### What you should do:
Print every entry exactly as written.
########################################
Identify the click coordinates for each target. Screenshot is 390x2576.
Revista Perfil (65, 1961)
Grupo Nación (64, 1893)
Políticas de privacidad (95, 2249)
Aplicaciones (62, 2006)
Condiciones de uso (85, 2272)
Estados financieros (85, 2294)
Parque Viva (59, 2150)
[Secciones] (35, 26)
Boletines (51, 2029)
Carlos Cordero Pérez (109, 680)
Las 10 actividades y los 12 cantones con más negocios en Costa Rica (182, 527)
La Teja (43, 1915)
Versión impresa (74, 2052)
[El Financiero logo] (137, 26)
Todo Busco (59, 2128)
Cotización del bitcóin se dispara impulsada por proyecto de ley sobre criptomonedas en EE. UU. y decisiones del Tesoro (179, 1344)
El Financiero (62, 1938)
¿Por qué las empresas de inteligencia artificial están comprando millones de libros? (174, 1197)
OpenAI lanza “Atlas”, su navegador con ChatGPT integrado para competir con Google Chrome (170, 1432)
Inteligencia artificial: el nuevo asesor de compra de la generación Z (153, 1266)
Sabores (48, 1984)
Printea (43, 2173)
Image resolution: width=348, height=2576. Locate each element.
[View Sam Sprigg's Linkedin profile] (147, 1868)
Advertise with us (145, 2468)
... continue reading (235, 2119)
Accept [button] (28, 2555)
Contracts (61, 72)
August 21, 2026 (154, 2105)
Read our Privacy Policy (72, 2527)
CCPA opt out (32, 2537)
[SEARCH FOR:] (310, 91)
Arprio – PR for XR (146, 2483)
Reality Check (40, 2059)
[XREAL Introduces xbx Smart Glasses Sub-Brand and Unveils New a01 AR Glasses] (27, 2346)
########################################
### Reply to the exercise:
Identify the click coordinates for each target. Screenshot is 390x2576.
Revista Perfil (65, 1961)
Grupo Nación (64, 1893)
Políticas de privacidad (95, 2249)
Aplicaciones (62, 2006)
Condiciones de uso (85, 2272)
Estados financieros (85, 2294)
Parque Viva (59, 2150)
[Secciones] (35, 26)
Boletines (51, 2029)
Carlos Cordero Pérez (109, 680)
Las 10 actividades y los 12 cantones con más negocios en Costa Rica (182, 527)
La Teja (43, 1915)
Versión impresa (74, 2052)
[El Financiero logo] (137, 26)
Todo Busco (59, 2128)
Cotización del bitcóin se dispara impulsada por proyecto de ley sobre criptomonedas en EE. UU. y decisiones del Tesoro (179, 1344)
El Financiero (62, 1938)
¿Por qué las empresas de inteligencia artificial están comprando millones de libros? (174, 1197)
OpenAI lanza “Atlas”, su navegador con ChatGPT integrado para competir con Google Chrome (170, 1432)
Inteligencia artificial: el nuevo asesor de compra de la generación Z (153, 1266)
Sabores (48, 1984)
Printea (43, 2173)
Image resolution: width=348, height=2576. Locate each element.
[View Sam Sprigg's Linkedin profile] (147, 1868)
Advertise with us (145, 2468)
... continue reading (235, 2119)
Accept [button] (28, 2555)
Contracts (61, 72)
August 21, 2026 (154, 2105)
Read our Privacy Policy (72, 2527)
CCPA opt out (32, 2537)
[SEARCH FOR:] (310, 91)
Arprio – PR for XR (146, 2483)
Reality Check (40, 2059)
[XREAL Introduces xbx Smart Glasses Sub-Brand and Unveils New a01 AR Glasses] (27, 2346)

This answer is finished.